At the (evocatively named) Seventh World Congress on Mummy Studies, Frank Maixner of Bolzano, Italy's (just as evocatively dubbed) Institute for Mummies and the Iceman presented research concerning Ötzi's diet. Maixner's team discovered the location of the Iceman's stomach for the first time...and subsequently gleaned the Iceman's last repast. Notes Science:
[The] organ had moved upward to an unusual position, and it looked full. When they took a sample of the stomach contents and sequenced the DNA of the animal fibers they found, they discovered that Ötzi, just 30 to 120 minutes before his death, had dined on the meat of an Alpine ibex, an animal that frequents high elevations and whose body parts were once thought to possess medicinal qualities [...]
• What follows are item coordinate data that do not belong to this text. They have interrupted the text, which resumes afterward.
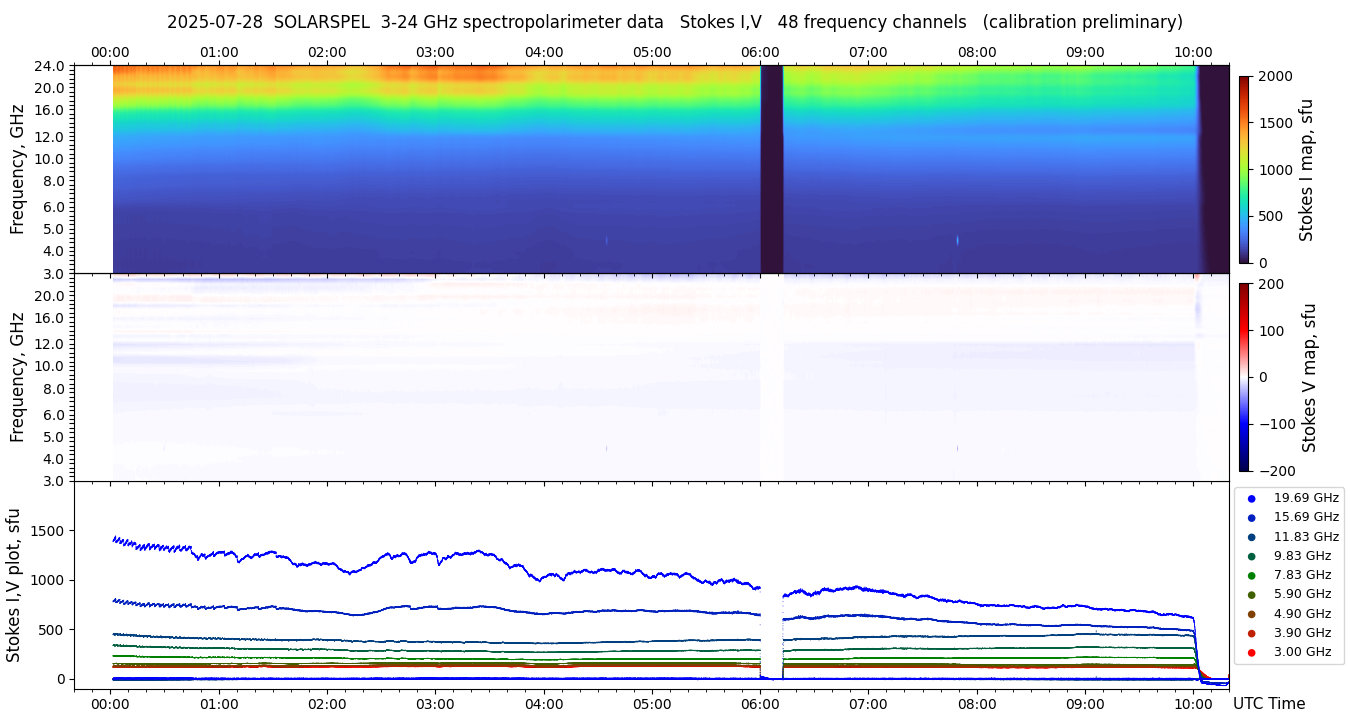Click the 3.90 GHz legend dot
This screenshot has height=725, width=1350.
pyautogui.click(x=1251, y=633)
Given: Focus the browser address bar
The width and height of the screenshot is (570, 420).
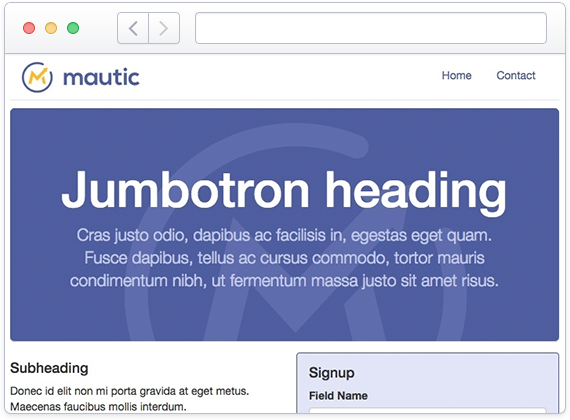Looking at the screenshot, I should coord(371,28).
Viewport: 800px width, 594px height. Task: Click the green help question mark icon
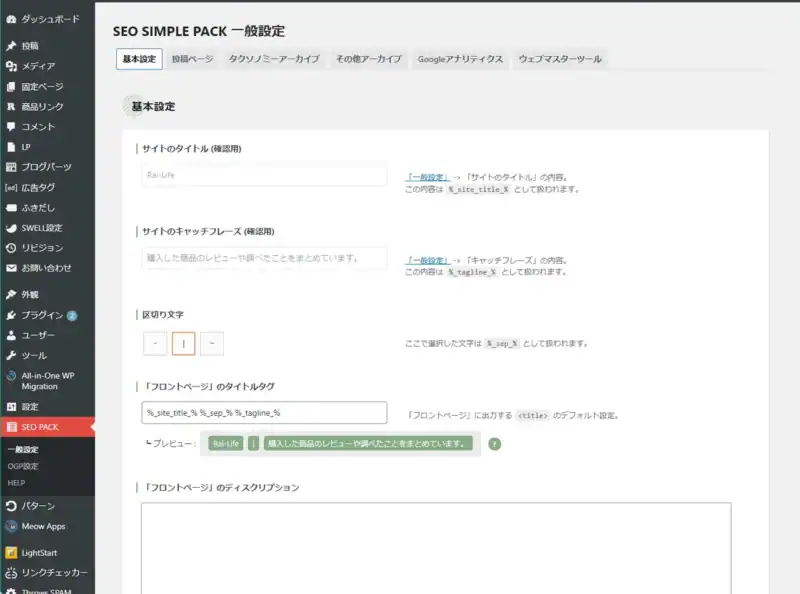pyautogui.click(x=494, y=444)
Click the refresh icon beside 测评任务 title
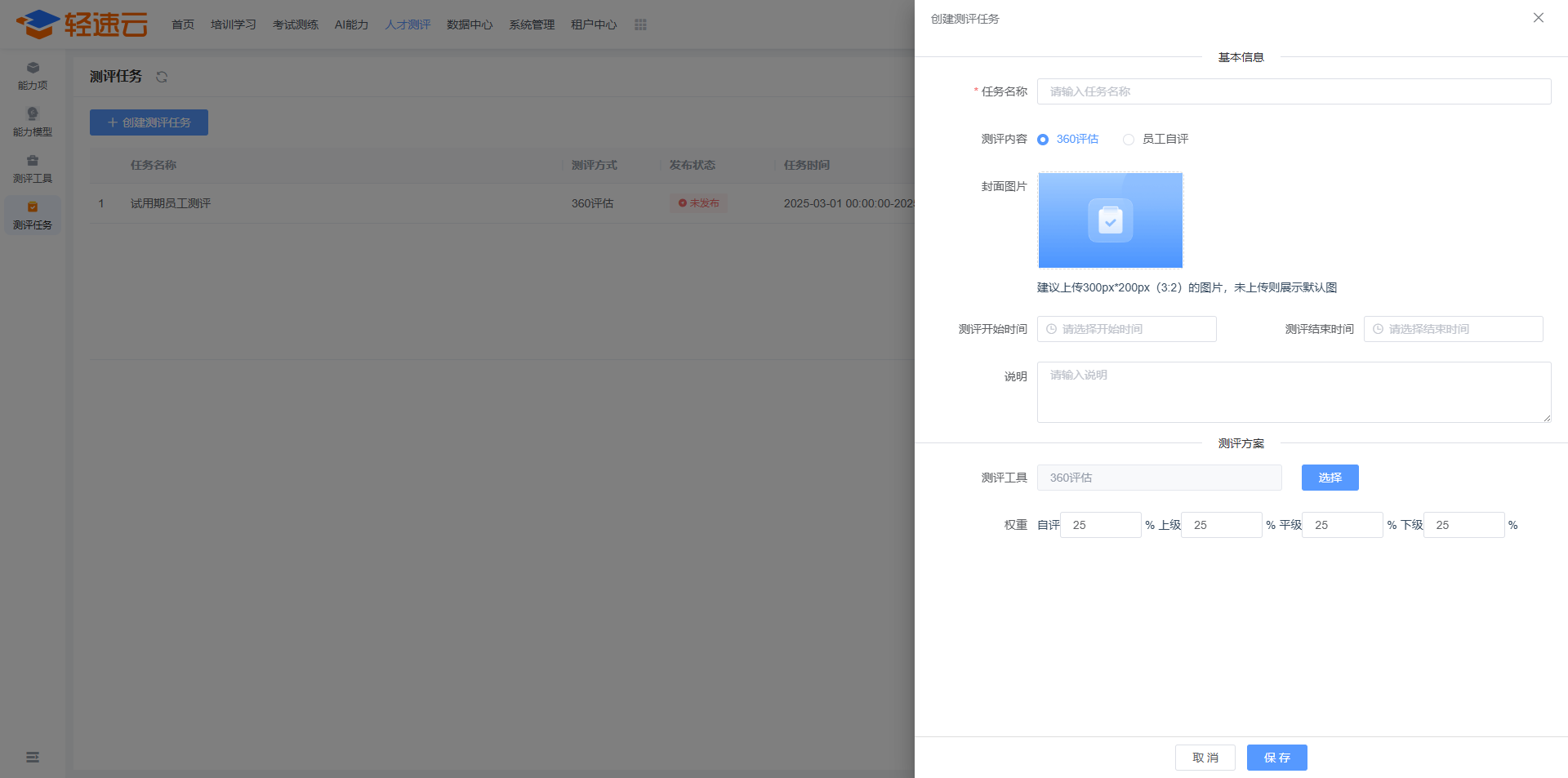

Additionally, Roger Seiler and Frank Rühli of the University of Zürich's Centre for Evolutionary Medicine found that Ötzi had some heretofore undiscovered dental problems due to munching on (perhaps) some Chalcolithic muesli:
[The] Swiss team created new three-dimensional images of the ancient traveler's dentition. These showed that the Iceman suffered a blunt force trauma to two teeth-possibly a blow to the mouth-at least several days before his death and was plagued by both periodontal disease and cavities. The cavities, Seiler said in his talk, confirm that the Iceman ate a diet abounding in carbohydrates, such as bread or cereal, and reveal that he possessed a "heavy bacterial dose on these teeth."
In non-culinary mummy news coming out of the conference, the Institute for Mummies and the Iceman has mapped the Iceman's entire genome — newsflash: he probably had brown eyes! If only we could all be so lucky to have entire futuristic research institutes devoted to the study of each of our frozen carcasses.